Lamentablemente para la derecha recién se han
dado cuenta de lo equivocados que estaban. Como el mismo Ernesto Silva declara
“La derecha no supo anticipar el
resurgimiento de esta vieja izquierda y sus ideas trasnochadas, quizás porque
creyó honestamente que los acuerdos logrados durante la transición reflejaban
auténticos consensos entre coaliciones de distinto signo, y no solo concesiones
que la Concertación hacía a contrapelo”
Las reflexiones anteriores del diputado revelan
el auto engaño de la derecha, que confundió la necesidad estratégica de
negociar con “auténticos consensos”. De lo que también debería darse cuenta es
que dialogar contrastando argumentos a favor y en contra de tal o cual
iniciativa legislativa, con la disposición a convencer y a ser convencido, es
bastante distinto que sentarse a hablar o conversar porque existe la necesidad
estratégica de negociar. Lamentablemente la práctica política casi no da lugar a
ese tipo de diálogo virtuoso, como bien lo describió Carl Schmitt en crudos
términos hace 90 años.

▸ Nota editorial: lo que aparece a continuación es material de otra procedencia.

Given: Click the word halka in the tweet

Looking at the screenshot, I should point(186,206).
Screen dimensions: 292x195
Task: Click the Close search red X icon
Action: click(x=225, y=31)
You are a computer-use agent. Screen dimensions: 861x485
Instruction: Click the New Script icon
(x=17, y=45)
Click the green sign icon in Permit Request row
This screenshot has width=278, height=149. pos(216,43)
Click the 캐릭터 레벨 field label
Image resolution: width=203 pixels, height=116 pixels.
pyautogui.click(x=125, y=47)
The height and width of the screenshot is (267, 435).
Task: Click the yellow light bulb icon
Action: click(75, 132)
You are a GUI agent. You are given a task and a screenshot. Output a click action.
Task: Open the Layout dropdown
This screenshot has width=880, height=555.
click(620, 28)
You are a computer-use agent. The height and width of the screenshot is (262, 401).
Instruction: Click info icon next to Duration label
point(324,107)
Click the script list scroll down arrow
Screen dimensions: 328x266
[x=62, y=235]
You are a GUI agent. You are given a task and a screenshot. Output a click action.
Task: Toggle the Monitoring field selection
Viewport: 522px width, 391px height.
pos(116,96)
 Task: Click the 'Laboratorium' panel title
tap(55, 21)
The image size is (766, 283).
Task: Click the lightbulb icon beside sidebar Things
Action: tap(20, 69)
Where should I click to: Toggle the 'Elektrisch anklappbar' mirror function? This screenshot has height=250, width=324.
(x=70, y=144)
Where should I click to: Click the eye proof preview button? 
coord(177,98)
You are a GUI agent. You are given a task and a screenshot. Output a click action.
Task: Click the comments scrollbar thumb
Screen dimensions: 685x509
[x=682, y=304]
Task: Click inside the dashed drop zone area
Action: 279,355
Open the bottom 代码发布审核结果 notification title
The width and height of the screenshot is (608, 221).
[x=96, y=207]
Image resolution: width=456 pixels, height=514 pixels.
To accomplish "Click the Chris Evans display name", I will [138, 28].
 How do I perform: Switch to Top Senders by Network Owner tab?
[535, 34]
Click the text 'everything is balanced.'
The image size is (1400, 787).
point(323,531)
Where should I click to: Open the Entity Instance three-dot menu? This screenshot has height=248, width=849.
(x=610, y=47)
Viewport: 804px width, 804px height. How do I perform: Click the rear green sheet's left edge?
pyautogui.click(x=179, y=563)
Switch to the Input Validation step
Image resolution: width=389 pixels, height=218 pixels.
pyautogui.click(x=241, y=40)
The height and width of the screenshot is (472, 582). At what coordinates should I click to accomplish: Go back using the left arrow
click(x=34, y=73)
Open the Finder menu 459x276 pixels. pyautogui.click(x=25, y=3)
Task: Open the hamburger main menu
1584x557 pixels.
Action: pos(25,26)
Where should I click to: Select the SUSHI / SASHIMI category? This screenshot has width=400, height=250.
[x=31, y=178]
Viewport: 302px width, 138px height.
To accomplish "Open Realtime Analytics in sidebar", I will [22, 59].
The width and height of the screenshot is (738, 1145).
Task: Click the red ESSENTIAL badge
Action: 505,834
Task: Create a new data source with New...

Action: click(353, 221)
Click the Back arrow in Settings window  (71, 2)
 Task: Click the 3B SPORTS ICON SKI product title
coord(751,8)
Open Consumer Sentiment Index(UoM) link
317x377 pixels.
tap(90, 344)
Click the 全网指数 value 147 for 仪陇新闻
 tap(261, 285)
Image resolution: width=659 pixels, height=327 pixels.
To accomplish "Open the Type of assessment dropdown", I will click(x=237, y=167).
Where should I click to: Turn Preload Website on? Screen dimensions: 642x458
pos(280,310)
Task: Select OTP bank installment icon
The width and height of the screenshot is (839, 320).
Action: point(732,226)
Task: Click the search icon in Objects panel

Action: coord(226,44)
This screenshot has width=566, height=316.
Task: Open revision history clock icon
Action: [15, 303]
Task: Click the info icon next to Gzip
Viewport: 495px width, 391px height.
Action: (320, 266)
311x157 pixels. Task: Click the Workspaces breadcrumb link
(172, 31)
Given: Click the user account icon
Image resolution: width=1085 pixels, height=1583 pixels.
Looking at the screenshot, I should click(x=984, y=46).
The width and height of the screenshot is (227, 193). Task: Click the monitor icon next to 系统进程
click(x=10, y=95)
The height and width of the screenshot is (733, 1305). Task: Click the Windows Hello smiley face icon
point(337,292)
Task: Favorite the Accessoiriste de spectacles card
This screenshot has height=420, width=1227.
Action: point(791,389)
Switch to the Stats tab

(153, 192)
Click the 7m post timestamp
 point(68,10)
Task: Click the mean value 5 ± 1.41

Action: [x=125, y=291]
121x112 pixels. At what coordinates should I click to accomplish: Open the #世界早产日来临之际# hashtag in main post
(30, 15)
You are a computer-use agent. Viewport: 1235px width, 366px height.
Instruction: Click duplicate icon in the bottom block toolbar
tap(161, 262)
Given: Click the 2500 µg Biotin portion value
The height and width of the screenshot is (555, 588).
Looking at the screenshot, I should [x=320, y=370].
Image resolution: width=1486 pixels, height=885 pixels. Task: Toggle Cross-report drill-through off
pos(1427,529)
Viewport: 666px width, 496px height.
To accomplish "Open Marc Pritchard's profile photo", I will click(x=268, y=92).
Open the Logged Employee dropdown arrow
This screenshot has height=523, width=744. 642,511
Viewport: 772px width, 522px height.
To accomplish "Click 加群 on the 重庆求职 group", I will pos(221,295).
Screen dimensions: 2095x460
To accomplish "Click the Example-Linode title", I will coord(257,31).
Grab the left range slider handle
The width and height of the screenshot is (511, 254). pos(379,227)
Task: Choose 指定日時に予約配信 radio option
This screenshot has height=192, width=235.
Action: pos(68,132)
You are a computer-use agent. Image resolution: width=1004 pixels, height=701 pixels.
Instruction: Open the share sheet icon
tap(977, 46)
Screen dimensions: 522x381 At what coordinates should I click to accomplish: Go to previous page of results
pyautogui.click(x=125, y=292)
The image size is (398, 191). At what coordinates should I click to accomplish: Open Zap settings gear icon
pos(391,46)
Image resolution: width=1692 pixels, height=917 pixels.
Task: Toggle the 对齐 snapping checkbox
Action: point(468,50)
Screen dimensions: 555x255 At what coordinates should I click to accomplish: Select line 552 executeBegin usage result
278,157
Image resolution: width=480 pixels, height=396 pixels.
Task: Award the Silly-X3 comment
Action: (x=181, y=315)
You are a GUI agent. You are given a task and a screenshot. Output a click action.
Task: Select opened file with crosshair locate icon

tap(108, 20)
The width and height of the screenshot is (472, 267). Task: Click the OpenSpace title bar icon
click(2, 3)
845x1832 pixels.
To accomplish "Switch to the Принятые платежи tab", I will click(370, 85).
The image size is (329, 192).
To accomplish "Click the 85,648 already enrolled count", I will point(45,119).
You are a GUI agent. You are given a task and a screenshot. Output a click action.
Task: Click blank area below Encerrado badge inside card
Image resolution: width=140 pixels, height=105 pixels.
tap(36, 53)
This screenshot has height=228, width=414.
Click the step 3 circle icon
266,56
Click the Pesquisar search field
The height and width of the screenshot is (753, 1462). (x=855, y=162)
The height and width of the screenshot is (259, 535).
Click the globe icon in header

Pero a pesar de eso, los políticos siempre pueden hacer
el esfuerzo de buscar los mejores argumentos y afinar los que ya tienen para
elevar el nivel de la discusión, lo que en el mejor de los casos puede llamar
la atención de los electores y dejar una buena impresión en ellos, y eso podría
eventualmente llevarlos a exigir un nivel de debate más sofisticado en general.
Ese puede que sea el mejor esfuerzo que se pueda hacer para que se comiencen a
exigir y sopesar razones y se dejen de contar cabezas (votos en el Congreso).
Tener una mayoría numérica no es lo mismo que tener la razón, pero para
demostrar que no es lo mismo hay que plantear razones (valga la redundancia) y
emplazar al adversario a que se haga cargo de ellas.